RailsConf 2016
Level-up Your Active Record Skills: Learn SQL!

Level-up Your Active Record Skills: Learn SQL!

by Ryan Dlugosz

In the video "Level-up Your Active Record Skills: Learn SQL!" by Ryan Dlugosz, presented at RailsConf 2016, the speaker emphasizes the importance of SQL for Junior Rails Developers. He highlights that while Active Record is a powerful ORM (Object-Relational Mapping) tool, understanding SQL can greatly enhance a developer's ability to build efficient applications and answer complex business queries. The talk aims to provide an overview of basic-to-intermediate SQL techniques applicable in real-world scenarios.

Key points discussed include:

- Introduction to SQL: The speaker provides insights into the role of SQL in application development, highlighting its omnipresence in databases and its advantages over relying solely on Active Record.
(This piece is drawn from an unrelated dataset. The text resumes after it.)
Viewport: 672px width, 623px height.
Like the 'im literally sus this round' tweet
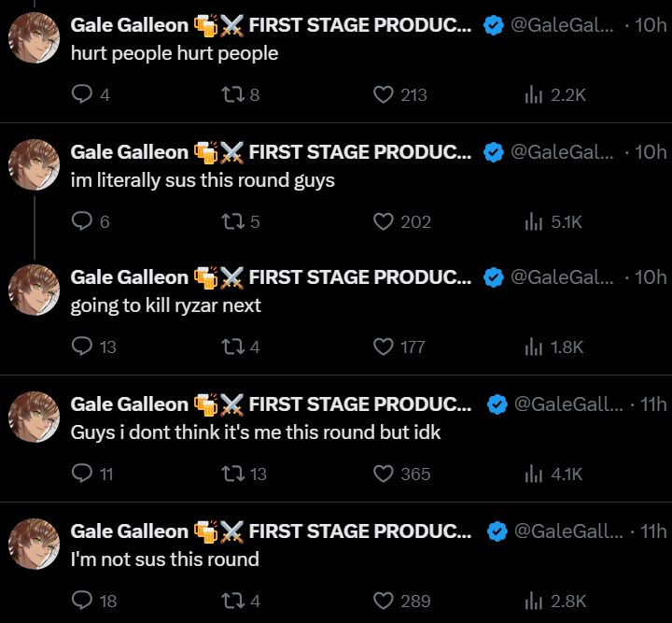[383, 221]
- Transition from Traditional Coding to ORM: Dlugosz illustrates the evolution from embedding SQL queries in applications to using ORM tools like Active Record, noting the messiness and complexity this transition resolves.

- Real-world Example: He shares an anecdote about a junior developer trying to create a dashboard, demonstrating how SQL can simplify querying large datasets compared to Ruby code.
- Importance of Learning SQL: Dlugosz stresses that knowledge of SQL is essential as ORMs can vary, but SQL remains constant across different platforms. He likens SQL to the native language of databases, advocating for a deep understanding of it to develop as a programmer.

- Complex Queries and Joins: The speaker introduces various SQL queries, including counting records and performing aggregates with GROUP BY, as well as using joins to link related data across tables.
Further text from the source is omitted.